Imperialismo chinês e oligarquía populista depenam Argentina

    E se o abutre estiver onde diz não estar?
    E se o abutre estiver onde diz não estar?

    Por vezes, o esquerdismo demagógico parece esquecer o raciocínio e cai em flagrantes ridículos.

    É o caso, por exemplo, do slogan “Pátria ou abutres”, que o governo populista argentino mandou seus seguidores cantarem.

    Num comício encomendado pelo governo de Cristina Kirchner e definido como “antioligárquico e anti-imperialista”, os diaristas do partido cantaram contra os “fundos abutres”.

    Esta é a forma deselegante com que o governo argentino se refere aos fundos de investimentos que não aceitaram as reestruturações leoninas dos títulos da dívida pública.

    Lázaro Báez: fundos desviados dariam para pagar a dívida argentina.
    Lázaro Báez: fundos desviados dariam para pagar a dívida argentina.

    Esses fundos obtiveram de tribunais internacionais o pagamento de seus títulos no valor integral de 2001, quando a Argentina deu o calote. O julgamento da Justiça desatou a cólera dos dirigentes socialo-populistas.

    Os organizadores do comício contra os “abutres” também leram mensagem em que Lula declara “solidariedade” a seus amigos no conflito com os fundos, noticiou o “O Estado de S. Paulo” em 13-8-2014.

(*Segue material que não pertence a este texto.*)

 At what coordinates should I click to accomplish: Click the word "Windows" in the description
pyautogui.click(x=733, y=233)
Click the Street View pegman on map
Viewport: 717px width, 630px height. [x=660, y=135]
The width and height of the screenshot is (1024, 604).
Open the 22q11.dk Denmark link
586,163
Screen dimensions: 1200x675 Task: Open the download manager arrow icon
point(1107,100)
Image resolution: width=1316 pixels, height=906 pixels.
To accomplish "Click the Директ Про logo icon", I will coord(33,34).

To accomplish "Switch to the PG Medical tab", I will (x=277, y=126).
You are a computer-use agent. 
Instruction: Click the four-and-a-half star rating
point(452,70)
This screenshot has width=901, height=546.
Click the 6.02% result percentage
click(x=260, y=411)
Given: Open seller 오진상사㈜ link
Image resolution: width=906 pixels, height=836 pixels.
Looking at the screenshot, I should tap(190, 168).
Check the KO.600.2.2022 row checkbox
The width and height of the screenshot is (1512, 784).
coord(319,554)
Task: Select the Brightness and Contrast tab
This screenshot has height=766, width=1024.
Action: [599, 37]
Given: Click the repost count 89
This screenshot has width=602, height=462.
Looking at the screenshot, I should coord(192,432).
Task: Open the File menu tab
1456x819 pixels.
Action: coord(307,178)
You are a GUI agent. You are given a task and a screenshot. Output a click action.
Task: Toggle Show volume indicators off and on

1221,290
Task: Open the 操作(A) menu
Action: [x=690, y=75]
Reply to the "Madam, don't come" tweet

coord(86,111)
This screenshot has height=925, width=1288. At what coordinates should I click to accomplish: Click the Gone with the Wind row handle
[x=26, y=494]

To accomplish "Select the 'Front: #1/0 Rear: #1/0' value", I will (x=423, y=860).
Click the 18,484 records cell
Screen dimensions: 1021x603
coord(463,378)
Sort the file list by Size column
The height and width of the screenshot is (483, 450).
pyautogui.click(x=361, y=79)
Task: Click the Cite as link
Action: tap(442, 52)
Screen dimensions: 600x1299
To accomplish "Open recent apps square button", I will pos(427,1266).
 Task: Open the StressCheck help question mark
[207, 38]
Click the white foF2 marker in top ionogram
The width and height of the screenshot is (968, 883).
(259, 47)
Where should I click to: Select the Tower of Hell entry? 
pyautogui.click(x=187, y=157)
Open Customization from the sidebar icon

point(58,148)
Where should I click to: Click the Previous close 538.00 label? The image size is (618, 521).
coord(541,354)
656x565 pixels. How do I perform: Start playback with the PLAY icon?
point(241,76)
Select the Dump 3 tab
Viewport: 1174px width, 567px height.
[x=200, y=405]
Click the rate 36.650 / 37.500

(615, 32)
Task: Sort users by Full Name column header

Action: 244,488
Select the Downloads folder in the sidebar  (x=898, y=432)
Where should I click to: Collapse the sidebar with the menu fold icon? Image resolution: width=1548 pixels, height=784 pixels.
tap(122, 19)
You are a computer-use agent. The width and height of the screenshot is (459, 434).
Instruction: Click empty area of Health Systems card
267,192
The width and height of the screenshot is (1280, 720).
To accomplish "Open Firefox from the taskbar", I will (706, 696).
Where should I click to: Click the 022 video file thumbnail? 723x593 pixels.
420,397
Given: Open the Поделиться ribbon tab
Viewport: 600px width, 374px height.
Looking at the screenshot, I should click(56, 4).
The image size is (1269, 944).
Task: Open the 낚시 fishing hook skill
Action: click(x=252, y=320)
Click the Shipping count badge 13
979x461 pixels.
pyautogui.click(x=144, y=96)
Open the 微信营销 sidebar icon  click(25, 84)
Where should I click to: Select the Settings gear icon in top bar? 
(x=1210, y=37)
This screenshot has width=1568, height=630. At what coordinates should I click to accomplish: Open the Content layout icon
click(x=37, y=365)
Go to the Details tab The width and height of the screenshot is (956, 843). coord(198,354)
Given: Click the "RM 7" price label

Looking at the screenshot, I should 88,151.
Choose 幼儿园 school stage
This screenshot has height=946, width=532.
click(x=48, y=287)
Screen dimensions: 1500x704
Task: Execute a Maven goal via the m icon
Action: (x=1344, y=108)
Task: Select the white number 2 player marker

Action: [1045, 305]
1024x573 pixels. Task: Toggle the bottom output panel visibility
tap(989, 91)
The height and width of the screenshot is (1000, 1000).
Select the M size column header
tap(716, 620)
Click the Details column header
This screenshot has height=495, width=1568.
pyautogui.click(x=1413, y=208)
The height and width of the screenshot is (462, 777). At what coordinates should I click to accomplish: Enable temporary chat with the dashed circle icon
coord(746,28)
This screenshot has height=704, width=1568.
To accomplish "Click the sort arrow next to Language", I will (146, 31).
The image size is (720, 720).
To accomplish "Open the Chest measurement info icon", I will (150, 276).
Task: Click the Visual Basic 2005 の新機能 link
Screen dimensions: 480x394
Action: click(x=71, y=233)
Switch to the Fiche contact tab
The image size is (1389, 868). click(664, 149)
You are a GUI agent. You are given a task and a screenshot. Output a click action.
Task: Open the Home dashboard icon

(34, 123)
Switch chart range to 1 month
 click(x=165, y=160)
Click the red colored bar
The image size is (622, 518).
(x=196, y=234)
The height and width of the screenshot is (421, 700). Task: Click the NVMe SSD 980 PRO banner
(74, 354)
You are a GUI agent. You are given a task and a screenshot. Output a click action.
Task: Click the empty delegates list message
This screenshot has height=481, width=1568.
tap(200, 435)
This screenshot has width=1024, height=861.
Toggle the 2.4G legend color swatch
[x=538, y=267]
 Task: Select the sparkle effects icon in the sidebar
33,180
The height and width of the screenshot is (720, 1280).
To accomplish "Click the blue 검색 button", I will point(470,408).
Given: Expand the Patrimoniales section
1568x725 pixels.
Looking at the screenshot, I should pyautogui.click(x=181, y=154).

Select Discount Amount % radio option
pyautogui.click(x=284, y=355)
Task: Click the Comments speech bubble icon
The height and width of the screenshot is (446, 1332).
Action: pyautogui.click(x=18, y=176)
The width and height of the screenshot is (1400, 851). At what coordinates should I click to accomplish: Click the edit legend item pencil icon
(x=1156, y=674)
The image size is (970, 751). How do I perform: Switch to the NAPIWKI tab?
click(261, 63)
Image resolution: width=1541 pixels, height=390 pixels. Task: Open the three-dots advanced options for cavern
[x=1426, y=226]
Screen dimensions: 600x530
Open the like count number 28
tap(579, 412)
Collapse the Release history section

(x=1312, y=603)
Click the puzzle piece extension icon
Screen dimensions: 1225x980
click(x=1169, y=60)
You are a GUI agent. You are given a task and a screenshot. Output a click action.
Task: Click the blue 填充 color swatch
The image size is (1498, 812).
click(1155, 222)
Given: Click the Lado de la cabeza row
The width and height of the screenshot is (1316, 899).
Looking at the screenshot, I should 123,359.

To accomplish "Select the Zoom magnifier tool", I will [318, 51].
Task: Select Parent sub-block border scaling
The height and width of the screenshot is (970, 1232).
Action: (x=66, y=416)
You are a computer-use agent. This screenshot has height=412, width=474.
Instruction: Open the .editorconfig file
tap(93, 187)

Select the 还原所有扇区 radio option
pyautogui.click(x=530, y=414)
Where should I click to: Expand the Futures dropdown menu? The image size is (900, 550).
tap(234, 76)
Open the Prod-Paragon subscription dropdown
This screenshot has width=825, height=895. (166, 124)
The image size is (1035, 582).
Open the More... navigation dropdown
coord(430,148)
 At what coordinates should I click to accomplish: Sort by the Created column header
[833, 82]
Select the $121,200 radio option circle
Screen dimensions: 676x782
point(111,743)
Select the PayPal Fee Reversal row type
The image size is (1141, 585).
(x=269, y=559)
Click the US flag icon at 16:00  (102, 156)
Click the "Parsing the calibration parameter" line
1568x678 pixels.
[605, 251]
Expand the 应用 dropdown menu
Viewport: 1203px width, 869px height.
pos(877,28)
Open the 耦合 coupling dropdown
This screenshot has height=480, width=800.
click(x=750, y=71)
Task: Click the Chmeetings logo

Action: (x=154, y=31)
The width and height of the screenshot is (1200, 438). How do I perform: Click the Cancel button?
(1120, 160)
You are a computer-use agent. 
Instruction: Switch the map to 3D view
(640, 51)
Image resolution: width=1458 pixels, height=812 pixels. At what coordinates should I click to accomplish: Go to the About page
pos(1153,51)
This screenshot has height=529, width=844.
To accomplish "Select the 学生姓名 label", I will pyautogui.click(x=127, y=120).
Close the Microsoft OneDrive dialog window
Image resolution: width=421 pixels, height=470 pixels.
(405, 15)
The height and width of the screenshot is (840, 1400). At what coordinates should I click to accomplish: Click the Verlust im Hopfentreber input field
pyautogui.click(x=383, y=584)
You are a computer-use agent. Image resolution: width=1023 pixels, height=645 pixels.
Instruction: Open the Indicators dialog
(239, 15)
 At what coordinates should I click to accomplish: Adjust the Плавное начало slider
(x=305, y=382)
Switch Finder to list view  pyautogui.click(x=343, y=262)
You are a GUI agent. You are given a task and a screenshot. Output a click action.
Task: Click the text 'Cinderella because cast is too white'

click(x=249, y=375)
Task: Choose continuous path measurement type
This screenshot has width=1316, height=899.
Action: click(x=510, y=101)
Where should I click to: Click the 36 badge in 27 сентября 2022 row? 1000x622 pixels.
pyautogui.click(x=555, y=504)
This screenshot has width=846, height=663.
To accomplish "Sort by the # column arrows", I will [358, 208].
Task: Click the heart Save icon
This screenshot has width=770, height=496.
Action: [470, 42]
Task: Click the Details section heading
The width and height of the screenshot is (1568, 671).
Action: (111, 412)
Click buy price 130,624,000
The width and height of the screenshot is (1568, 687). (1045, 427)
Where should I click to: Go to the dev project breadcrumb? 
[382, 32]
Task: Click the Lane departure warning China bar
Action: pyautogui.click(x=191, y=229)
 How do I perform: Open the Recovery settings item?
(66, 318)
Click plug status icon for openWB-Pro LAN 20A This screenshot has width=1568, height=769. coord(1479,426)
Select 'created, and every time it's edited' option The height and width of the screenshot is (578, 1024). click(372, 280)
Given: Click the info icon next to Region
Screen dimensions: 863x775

    Por sua vez, os “abutres” – ou holdouts, numa linguagem mais correta – impetraram por via judicial o bloqueio de dinheiro do empresário Lázaro Báez, ligado ao casal Kirchner e seu ex-sócio em empreendimentos imobiliários obscuros na Patagônia.

    Segundo a imprensa portenha, Báez foi beneficiado por obras públicas superfaturadas, realizadas por suas empreiteiras para o governo “anti-oligárquico”.

    Só com o dinheiro de Báez os lesados pelo calote “anticapitalista” obteriam de volta o dinheiro que a Argentina não lhes pagou — US$ 1,33 bilhão — e que está difícil de recuperar pelos tribunais de Nova York (“O Estado de S. Paulo”, 14-8-2014).

    E se Báez fosse o único!

    Seria exagerado dizer que os “abutres” verdadeiros esvoaçam em torno da Casa Rosada, ministérios, governos provinciais, prefeituras peronistas, e até os filhos da presidente Cristina Kirchner.

    Xi Jinping assina acordos em Buenos Aires O expansionismo chinês quer os imensos recursos da Patagônia e o vicepresidente argentinoo anda às voltas com a Justiça. Quem são os abutres?
    Xi Jinping assina acordos em Buenos Aires. O expansionismo chinês quer os imensos recursos da Patagônia e o vicepresidente argentino anda às voltas com a Justiça. Quem são os abutres?

    Eles nem se dão ao trabalho de bater asas, ficando bem instalados nos sofás das dependências públicas, sempre diante de laptops cheios de números.

    O mesmo jornal paulista havia informado que um abutre muito maior e mais determinado estava devorando a pasta de exportações de produtos brasileiros ao país vizinho.

    O abutre despercebido pelo populismo também devora como carniça inúmeras empresas argentinas de tamanho médio e pequeno.

    Trata-se da China, que está abafando a indústria e o comercio sul-americano.

    A dependência de produtos chineses dobrou em seis anos, segundo estatísticas oficiais argentinas. A China já é o segundo maior exportador para a Argentina.

    Pequim entra no mercado platino com bens de capital (máquinas e equipamentos) e bens intermediários (manufaturados ou matérias-primas usados na produção de outros bens).

    Contra a entrada da economia comunista chinesa não há cânticos “anti-imperialistas”. Pelo contrário, a Argentina declarou a China “aliada integral”, categoria até então só reservada ao Brasil.